## DATASET CONTENT
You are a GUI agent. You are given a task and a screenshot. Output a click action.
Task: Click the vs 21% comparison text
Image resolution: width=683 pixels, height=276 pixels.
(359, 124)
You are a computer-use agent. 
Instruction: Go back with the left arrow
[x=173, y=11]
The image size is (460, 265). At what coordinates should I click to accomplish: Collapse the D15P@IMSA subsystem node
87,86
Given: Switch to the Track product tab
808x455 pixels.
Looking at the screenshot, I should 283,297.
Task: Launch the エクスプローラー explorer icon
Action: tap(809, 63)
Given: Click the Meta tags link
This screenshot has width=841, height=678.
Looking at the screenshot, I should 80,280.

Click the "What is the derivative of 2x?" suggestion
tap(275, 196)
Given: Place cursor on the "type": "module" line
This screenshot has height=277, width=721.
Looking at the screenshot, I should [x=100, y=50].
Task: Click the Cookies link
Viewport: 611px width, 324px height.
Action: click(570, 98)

---

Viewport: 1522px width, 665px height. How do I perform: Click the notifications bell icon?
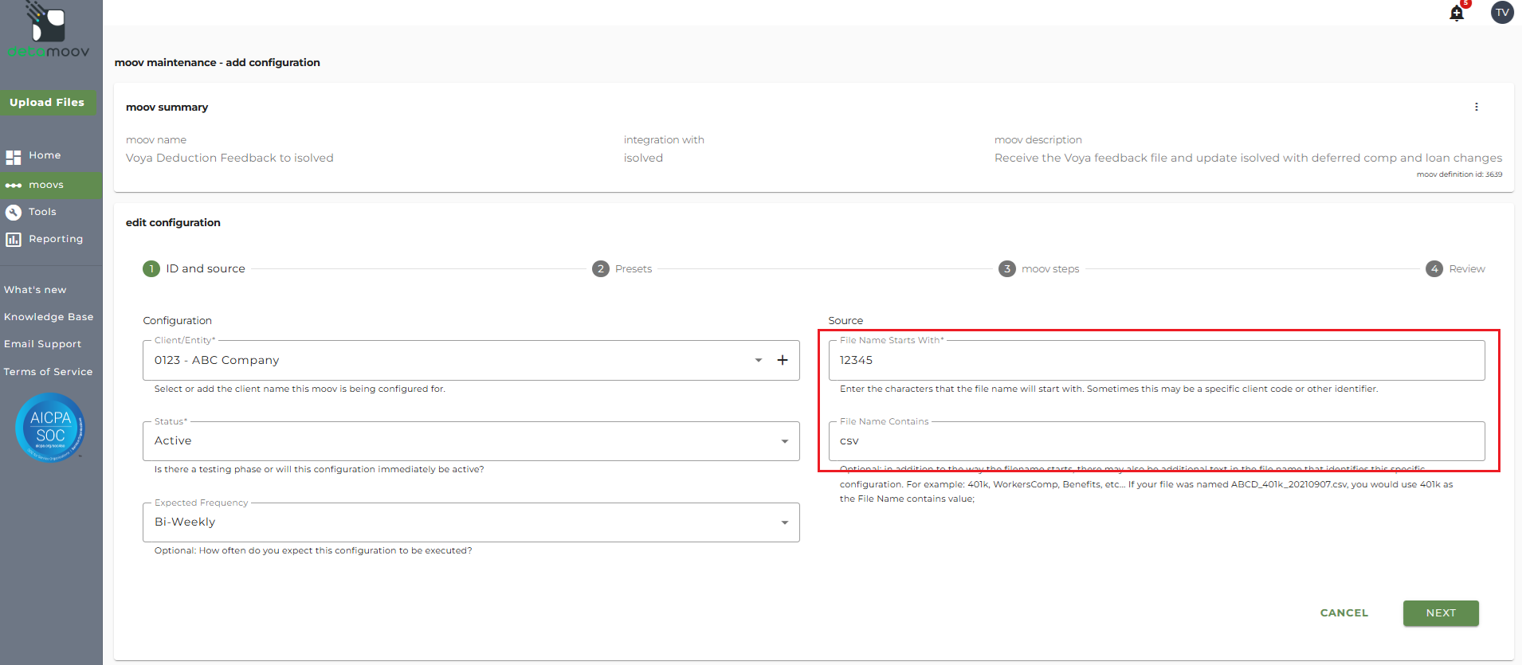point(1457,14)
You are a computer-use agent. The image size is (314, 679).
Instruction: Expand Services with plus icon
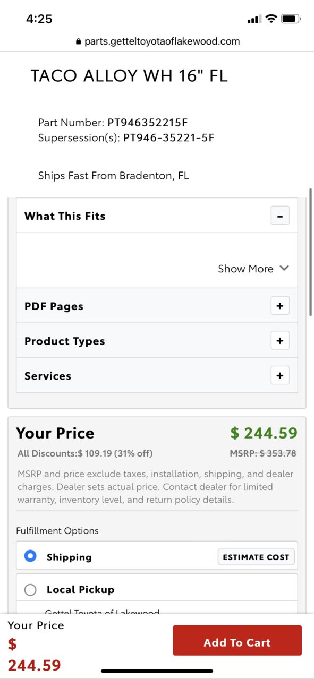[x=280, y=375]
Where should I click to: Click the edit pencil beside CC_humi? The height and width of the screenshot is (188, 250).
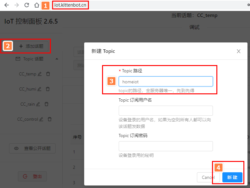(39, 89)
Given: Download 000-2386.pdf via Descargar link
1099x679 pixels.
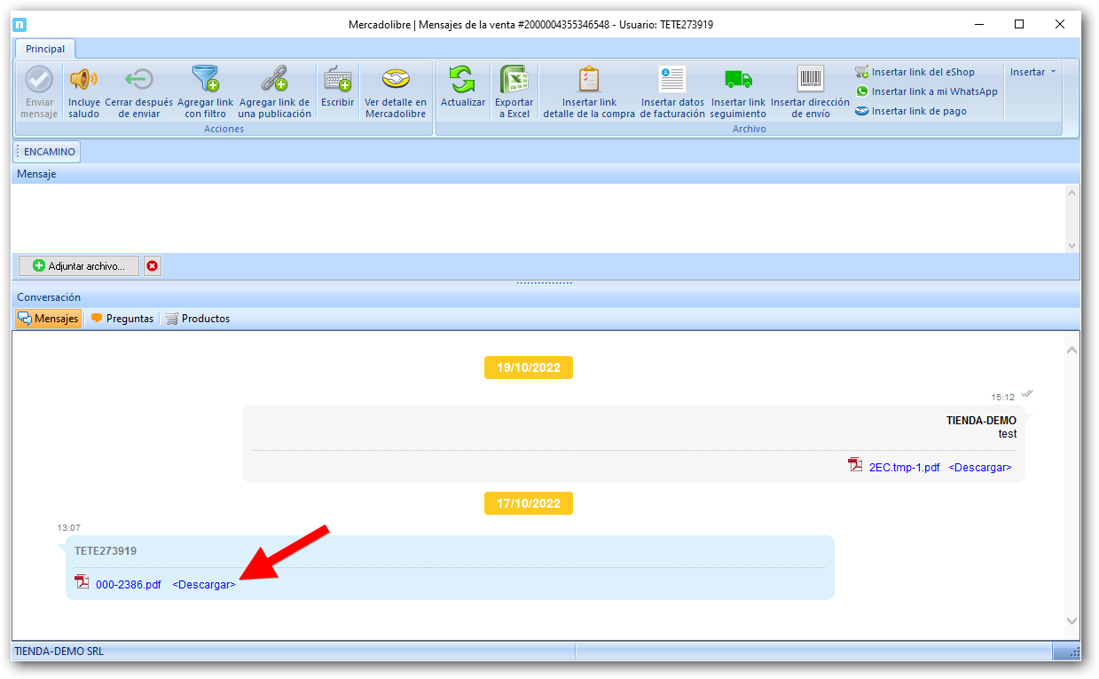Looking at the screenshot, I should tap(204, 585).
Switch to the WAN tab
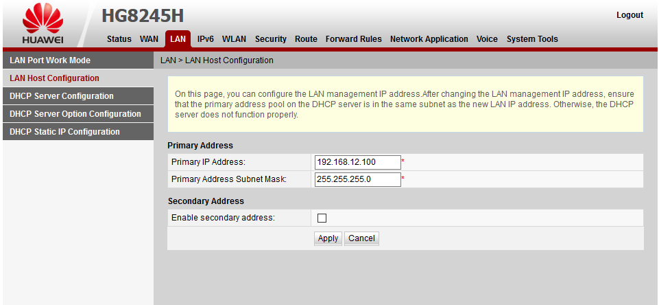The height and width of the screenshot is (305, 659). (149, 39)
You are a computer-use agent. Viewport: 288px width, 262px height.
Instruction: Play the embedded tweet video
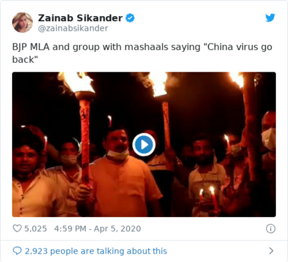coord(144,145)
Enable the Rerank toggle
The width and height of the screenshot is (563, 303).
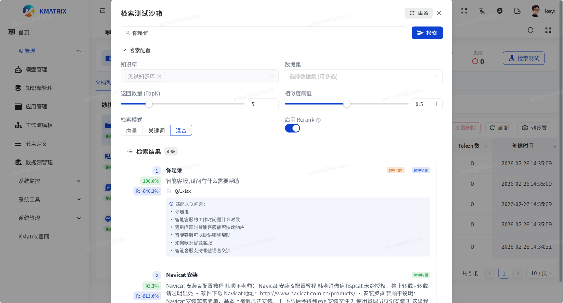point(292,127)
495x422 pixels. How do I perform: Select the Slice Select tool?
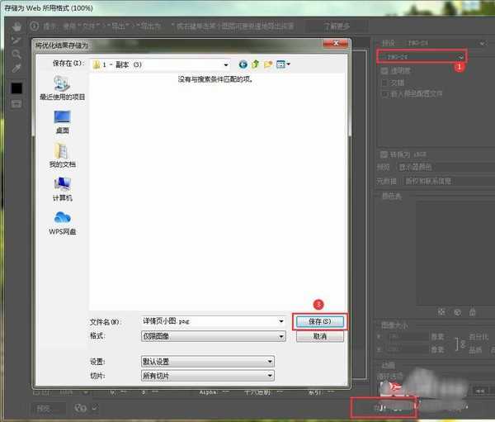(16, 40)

## TASK TO COMPLETE
Look in the material above for the line with "The image size is (460, 265)." and the line with "Given: Place cursor", and transcribe exactly those lines and all lines between them, nothing more.

## RESPONSE
The image size is (460, 265). At what coordinates should I click to accomplish: Collapse the D15P@IMSA subsystem node
87,86
Given: Switch to the Track product tab
808x455 pixels.
Looking at the screenshot, I should 283,297.
Task: Launch the エクスプローラー explorer icon
Action: tap(809, 63)
Given: Click the Meta tags link
This screenshot has width=841, height=678.
Looking at the screenshot, I should 80,280.

Click the "What is the derivative of 2x?" suggestion
tap(275, 196)
Given: Place cursor on the "type": "module" line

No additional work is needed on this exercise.